Here’s the game plan: you’re going to create a fractal filled shape, and then make a bitmap copy of it, that will be the basis for distortion using the Filter Factor plugin. The preset I have in mind creates distortions that look like waves or smudged glass when certain options I’ll advise you about are defined. After the distorted image is saved, you’ll use this duplicate logo to clip the bitmap to its shape. And then a little tone adjustment will be used—but I’m getting ahead of myself. Here’s how to make some gold foil:

  1. With the Rectangle tool, drag an area that covers the logo.
  2. Choose the Fill tool and then choose Fractal Clouds from the Fill Type drop-down list on the Infobar.
  3. Note that like many fills and effects in Xara, the parent shape has control handles. The Fractal Clouds fill has options for both the light and the dark color in the fill. Click one of the outer control handles to the fractal control lines. Now open the Color Editor (Ctrl+E). Set the Color Editor to HSV Color model and then drag the hue slider to medium dark brown (try hex value 663333). Select the center control handle now, the dot at the vertex of the control lines, and then choose a color close to ffcc00 in Hex value.
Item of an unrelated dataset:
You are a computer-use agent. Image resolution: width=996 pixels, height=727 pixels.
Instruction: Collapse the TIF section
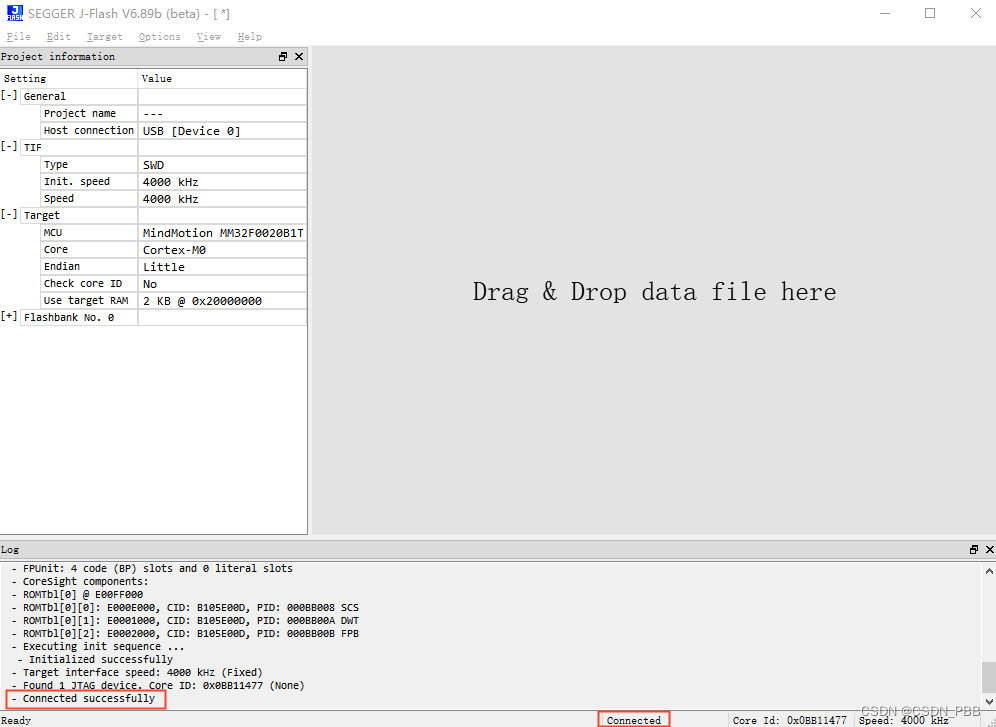(x=10, y=147)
  4. Figure 12Try clicking between the handles and then set the resolution on the Infobar to 3 to make the fractal pattern less harsh. Then take one of the control handles and drag it toward or away from the center of the rectangle and then drag it up or down to rotate the pattern until it looks visually interesting to you. This will not be the final fill, as you can see in Figure 12, but instead the source layer for Filter Forge.
  5. Press Ctrl+Shift+C to make a bitmap copy of this rectangle. Filter Forge, and many of the other Live Effects cannot work on a dynamic fill—it has to be a normal, well-adjusted static bitmap. As before, do not choose the alpha channel Image Depth option but instead just True color, and then click Create. You can delete the original rectangle now.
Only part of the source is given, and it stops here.